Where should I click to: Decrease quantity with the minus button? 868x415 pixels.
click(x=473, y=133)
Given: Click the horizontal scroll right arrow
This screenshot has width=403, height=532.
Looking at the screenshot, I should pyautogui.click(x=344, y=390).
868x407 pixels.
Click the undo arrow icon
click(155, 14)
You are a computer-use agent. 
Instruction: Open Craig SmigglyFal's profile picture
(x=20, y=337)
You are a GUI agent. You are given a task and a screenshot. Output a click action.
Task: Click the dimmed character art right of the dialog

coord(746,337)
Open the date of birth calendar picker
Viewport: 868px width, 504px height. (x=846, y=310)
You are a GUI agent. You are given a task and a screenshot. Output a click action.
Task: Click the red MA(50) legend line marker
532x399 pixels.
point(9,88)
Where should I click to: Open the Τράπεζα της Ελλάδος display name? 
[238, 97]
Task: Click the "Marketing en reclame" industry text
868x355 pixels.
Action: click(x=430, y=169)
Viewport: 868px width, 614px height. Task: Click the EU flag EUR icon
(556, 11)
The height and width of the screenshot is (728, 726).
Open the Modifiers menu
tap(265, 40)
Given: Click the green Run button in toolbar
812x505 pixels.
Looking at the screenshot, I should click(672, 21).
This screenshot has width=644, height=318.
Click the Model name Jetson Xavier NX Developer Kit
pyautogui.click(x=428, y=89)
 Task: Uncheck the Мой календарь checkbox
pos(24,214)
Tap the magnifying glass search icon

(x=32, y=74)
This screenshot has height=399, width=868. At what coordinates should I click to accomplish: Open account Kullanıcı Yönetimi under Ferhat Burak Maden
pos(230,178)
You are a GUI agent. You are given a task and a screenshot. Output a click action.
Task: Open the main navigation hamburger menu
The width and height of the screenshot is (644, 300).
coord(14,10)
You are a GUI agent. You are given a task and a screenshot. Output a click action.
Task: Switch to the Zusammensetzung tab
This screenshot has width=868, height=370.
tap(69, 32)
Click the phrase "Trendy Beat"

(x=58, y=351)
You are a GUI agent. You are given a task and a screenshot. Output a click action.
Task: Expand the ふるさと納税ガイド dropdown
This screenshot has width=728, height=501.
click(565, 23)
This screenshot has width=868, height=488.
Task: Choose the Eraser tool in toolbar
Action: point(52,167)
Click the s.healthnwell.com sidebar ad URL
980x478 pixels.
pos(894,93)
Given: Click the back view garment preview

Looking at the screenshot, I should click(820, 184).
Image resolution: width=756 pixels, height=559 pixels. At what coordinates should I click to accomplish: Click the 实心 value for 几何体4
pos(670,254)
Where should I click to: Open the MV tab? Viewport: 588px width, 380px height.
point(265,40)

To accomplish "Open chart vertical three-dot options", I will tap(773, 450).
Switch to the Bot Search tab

++++++++++

Exercise brief - Count the lines of the data that contain the word "Switch", and give only that number.

Solution for this task - 2